That might bother me if he were parachuting in from, say, Los Angeles and presuming to lead the city. But no matter where Vallas may actually hang his hat, it’s undeniable that he has deep local roots: He’s a former city budget director who oversaw the public schools here for six years and ran unsuccessfully for mayor four years ago. He knows how the city works as well as if not better than the other top contenders and has more major executive experience than any of them. And there’s no reason to believe Vallas is any less invested in the city’s future than his opponents.

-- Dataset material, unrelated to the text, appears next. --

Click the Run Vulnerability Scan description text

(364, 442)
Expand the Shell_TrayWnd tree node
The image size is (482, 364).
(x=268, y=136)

In his case — as in the case of Rahm Emanuel prior to the 2011 mayoral election — the residency requirement strikes me as an insignificant technicality when it comes to a person who is so obviously not an outsider. Asking whether Vallas’ legal home is in the city or nearby suburb is, to me, like asking whether his nominating petitions were properly numbered and fastened: Neither is a question that a city badly in need of strong leadership has the luxury to obsess over.
If you think Vallas has the best resume and policy positions to be mayor of Chicago, then by all means vote for him.
I won’t, as I said. I disagree with his enthusiasm for privatizing public education — Sun-Times columnist Neil Steinberg had a good essay the other day on “the voucher scam” and here is an old, online debate I had on the topic. Plus I’m wary of his Republican adjacency — see Gregory Pratt and Alice Yin’s story in Monday’s Tribune, “Mayoral candidate Paul Vallas insists he’s a lifelong Democrat. But he’s backed by conservative donors and the FOP.”
Those things matter to me. Whether his apartment in Bridgeport is contrivance rather than a genuine residence is of no concern to me. And I doubt that it’s of any real concern to those advancing the #PalosPaul theme on social media or sharing images like this:
They were never going to vote for him anyway.
A miscellaneous campaign 2023 notes
The Tribune Editorial Board has endorsed affordable housing developer Laith Shaaban in the Northwest Side 33rd Ward aldermanic race in which he’s facing first-term incumbent Rossana Rodriguez-Sanchez and Chicago planning department project coordinator Sami Martinez. I live in the neighboring 39th Ward and moderated a recent forum with Shaaban, Sanchez and Martinez, and thought they all acquitted themselves very well. But judging only by the response in the packed auditorium at Bateman Elementary School, Shaaban is the underdog in the race.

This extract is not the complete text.